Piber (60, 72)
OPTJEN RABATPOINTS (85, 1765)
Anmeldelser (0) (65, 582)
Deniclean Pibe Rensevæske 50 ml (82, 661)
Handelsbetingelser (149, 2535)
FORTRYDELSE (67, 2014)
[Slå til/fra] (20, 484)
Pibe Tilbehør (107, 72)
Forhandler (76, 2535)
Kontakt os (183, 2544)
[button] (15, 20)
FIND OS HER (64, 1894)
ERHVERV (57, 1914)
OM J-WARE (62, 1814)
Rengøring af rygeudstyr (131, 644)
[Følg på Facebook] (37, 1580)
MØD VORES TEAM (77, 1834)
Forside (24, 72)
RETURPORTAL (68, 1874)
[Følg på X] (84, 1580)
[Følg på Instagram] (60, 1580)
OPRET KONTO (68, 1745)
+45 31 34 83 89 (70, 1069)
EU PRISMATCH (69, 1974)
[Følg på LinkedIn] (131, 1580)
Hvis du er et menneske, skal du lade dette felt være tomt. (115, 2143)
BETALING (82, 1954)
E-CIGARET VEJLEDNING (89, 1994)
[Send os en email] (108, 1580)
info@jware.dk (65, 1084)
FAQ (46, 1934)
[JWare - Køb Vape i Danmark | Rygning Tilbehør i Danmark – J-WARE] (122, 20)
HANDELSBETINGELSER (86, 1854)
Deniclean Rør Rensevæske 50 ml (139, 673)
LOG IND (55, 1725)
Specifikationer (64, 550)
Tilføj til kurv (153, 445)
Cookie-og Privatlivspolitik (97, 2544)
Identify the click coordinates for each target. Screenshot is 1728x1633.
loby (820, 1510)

§ **WHAT YOU ARE ASKED TO DO**
Everything from the line holding "[JWare - Køb" through the final line of the material must be given again exactly, and nothing outside that stretch.

§ **SOLUTION**
[JWare - Køb Vape i Danmark | Rygning Tilbehør i Danmark – J-WARE] (122, 20)
HANDELSBETINGELSER (86, 1854)
Deniclean Rør Rensevæske 50 ml (139, 673)
LOG IND (55, 1725)
Specifikationer (64, 550)
Tilføj til kurv (153, 445)
Cookie-og Privatlivspolitik (97, 2544)
Identify the click coordinates for each target. Screenshot is 1728x1633.
loby (820, 1510)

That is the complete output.